**WHAT IS REQUIRED:**
Restate each record below word for word, skipping images.

Stored records
>>>>
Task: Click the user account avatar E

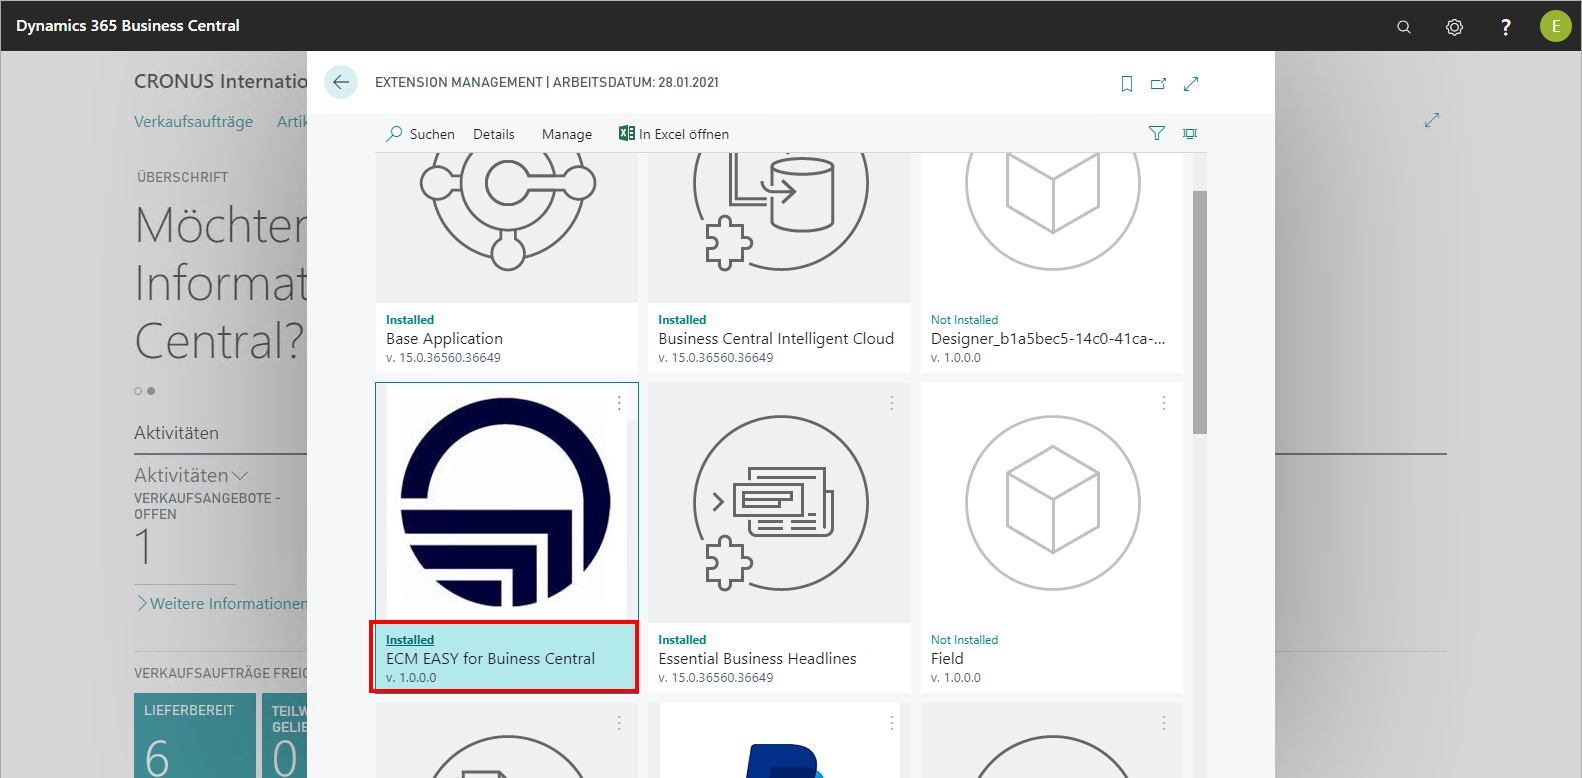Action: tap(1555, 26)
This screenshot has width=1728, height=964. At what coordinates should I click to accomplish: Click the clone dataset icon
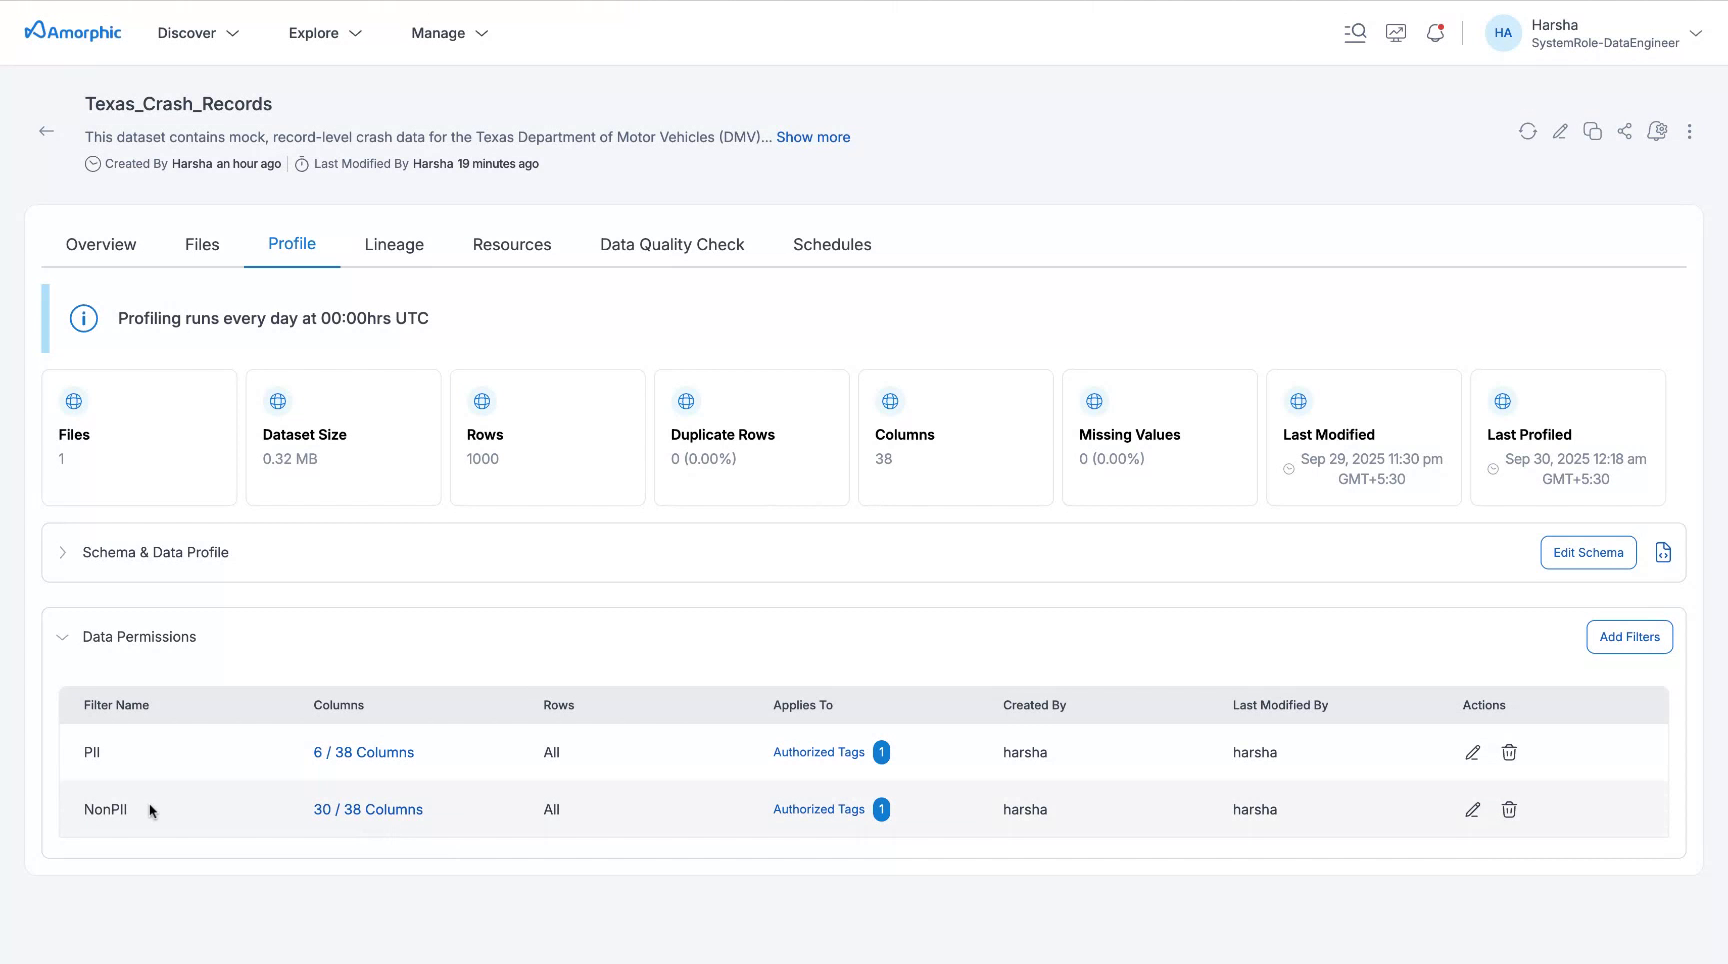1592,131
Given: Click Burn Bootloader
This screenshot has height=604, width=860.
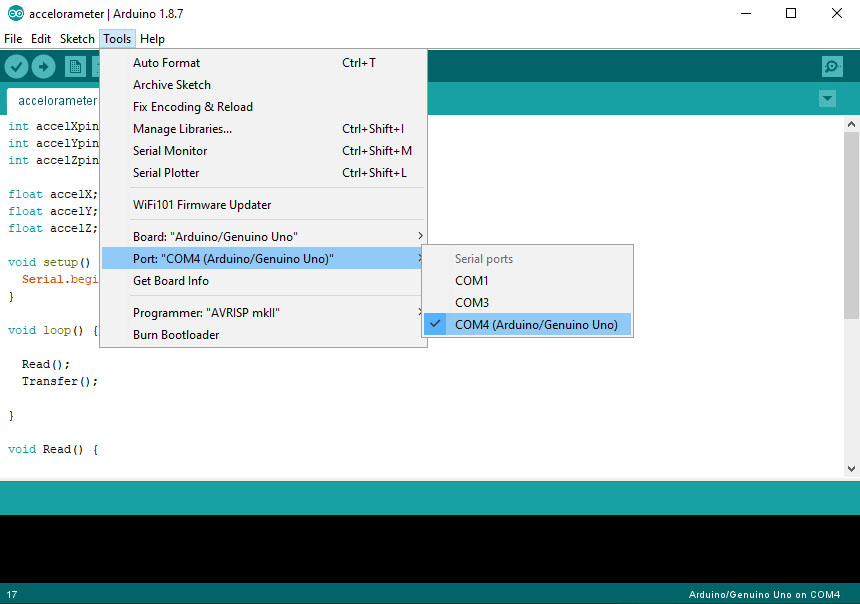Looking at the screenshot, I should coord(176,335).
<<<<
**SOLUTION FOR THIS TASK:**
Task: Click the user account avatar E

Action: tap(1555, 26)
This screenshot has width=1728, height=964. At what coordinates should I click to accomplish: Click the clone dataset icon
1592,131
Given: Click Burn Bootloader
This screenshot has height=604, width=860.
Looking at the screenshot, I should coord(176,335).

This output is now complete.